What being suspended from Twitter taught me about life
Why I've been quiet lately due to an accidental TikTok audio copyright issue
It’s weird to be gone away from Twitter due to a DMCA takedown notice of an accidental TikTok video I posted on Twitter.
The positive side of all this is that I’ve had time to reflect on things.
It’s really weird living in these times. COVID-19 really gave like a fast-forward scenario of society 10+ years from now.
I see more people talk about VR/AR and crypto at a far mainstream level than 5+ years ago, but at the same time….
Isn’t the point of all these technological productivity gains to be able to have more time for leisure, as work becomes more productive?

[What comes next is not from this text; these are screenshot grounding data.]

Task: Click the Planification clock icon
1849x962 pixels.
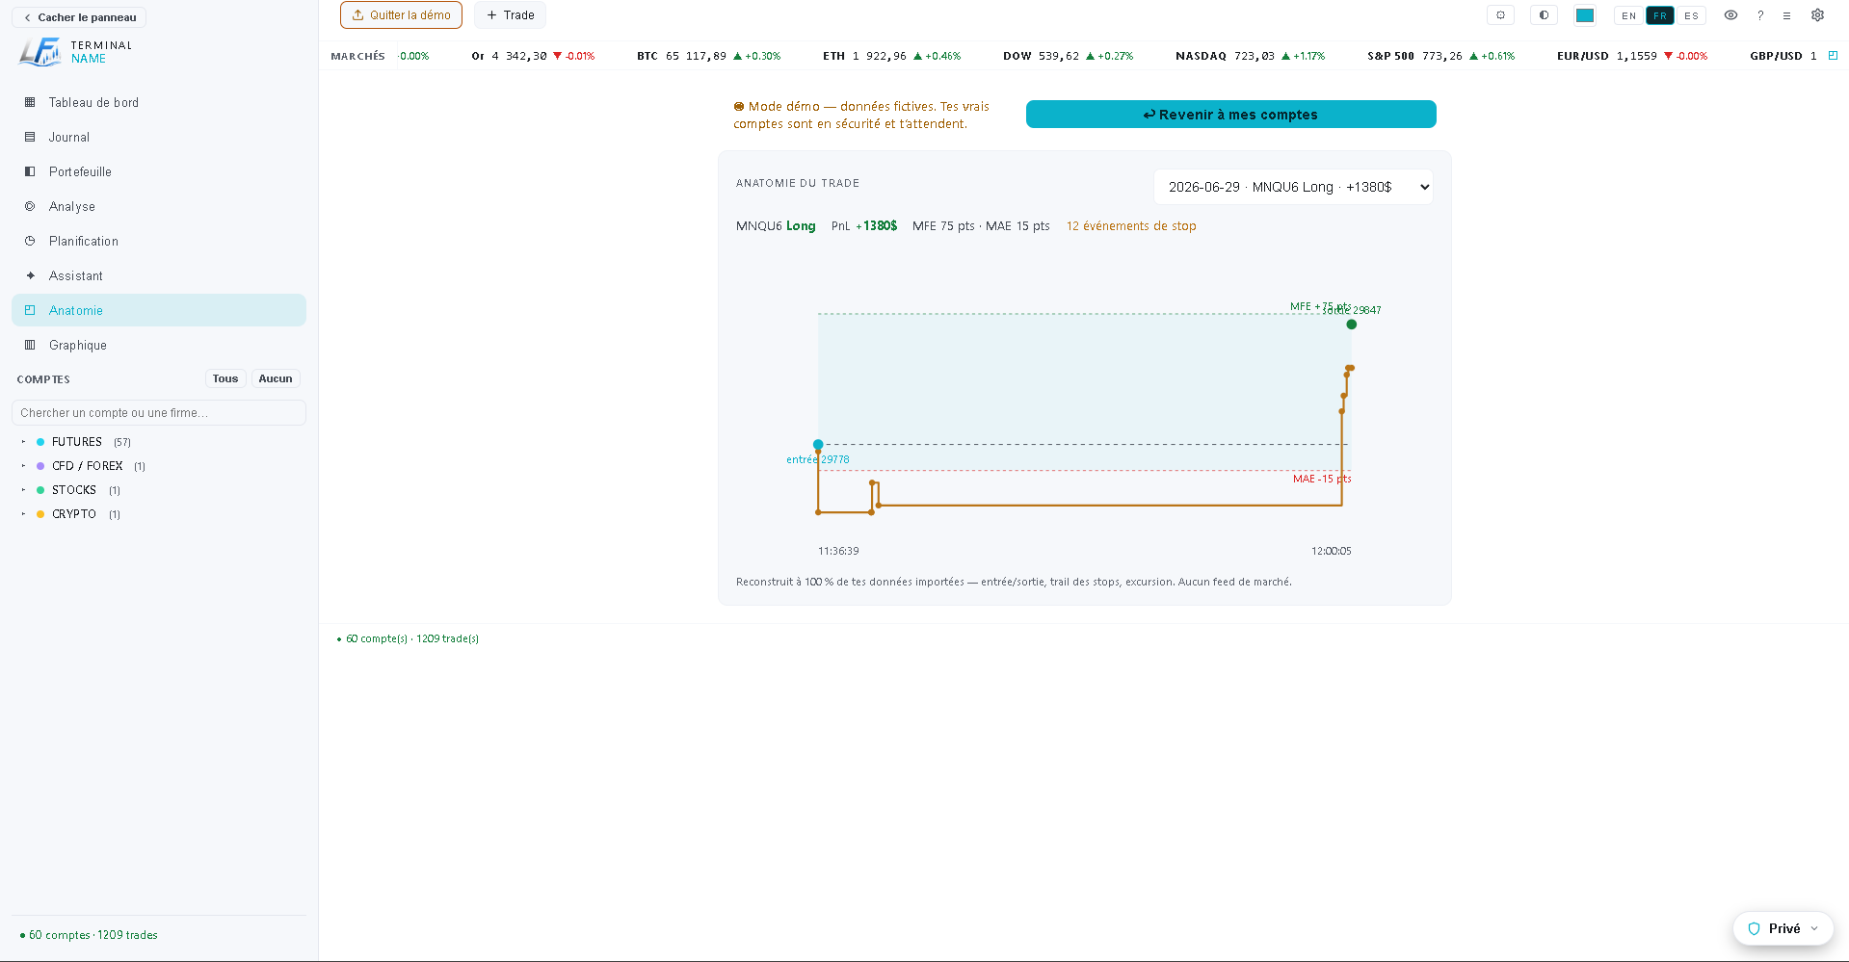Action: point(30,241)
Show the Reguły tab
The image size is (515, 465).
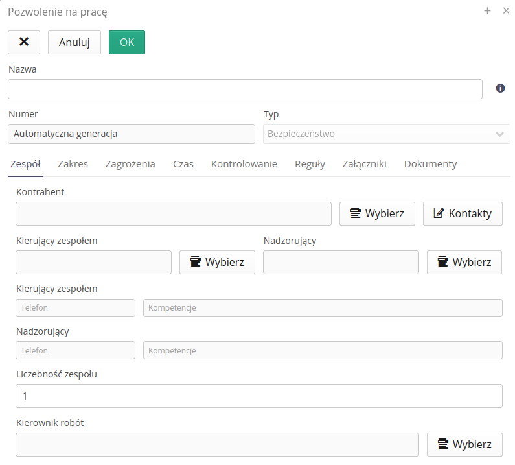310,164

There’s a very inherent contradiction with the “creator economy” that I see wrong. And being away from Twitter really helped reinforced this -
The inherent contradiction I’ve seen in the NFT space for example is that it seems like a 24/7 lifestyle. Community management, art gallery events, Clubhouse/Discord, Twitter - its arguably requiring too much work on a highly “uncurated space".
It’s like treadmill, but the difference is that it’s not of physical labor but rather relies heavily on mental emotion and artificial scarcity to get by.

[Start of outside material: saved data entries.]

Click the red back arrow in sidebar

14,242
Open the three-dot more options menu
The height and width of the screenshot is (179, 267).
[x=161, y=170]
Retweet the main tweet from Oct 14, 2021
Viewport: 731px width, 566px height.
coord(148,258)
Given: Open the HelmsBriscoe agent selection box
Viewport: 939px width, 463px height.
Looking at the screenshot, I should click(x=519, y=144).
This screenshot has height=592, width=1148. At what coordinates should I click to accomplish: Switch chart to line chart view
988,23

And this is why, while I was walking around the San Francisco Bay Area, that I started to realize that I preferred the more older model of subscriptions/tokens on a monthly basis (10-20 people), where people consume art for arts sake,
Rather than get lost inside a treadmill that leads to really … what?
Psychology is really interesting. It’s like observing a person hyper-focus wealth generation and status signaling up to age 50-60, and then they wake up one day and realize, what this is all for?
Yes, the freedom to retire and get away from the drudgery of white collar work.
But what about inner peace?
Be very careful of letting artificial scarcity distract you from what you need, vs what you want.
I want to leave with a final note from the WeChat product manager Allen Zhang - he once said that the goal of WeChat is to help optimize productivity in life so you can focus on the things outside of tech, like leisure, as fast as possible.
The NFT, VR/AR and crypto spaces are blurring these lines lately, where the digital and the physical become hybrid.
This leads to very uncharted territories - does the maxim of “focusing on things outside of tech, like leisure, as as possible” still stand?
Great points. I think a trouble with the NFT space is that it is overpopulated by very young artists who haven't yet had to face this dilemma. I worry some of them are fodder for the gain of other artists, but a part of me says this is a natural cycle of life. So much of it seems first wave, and first waves involve a lot of human sacrifice.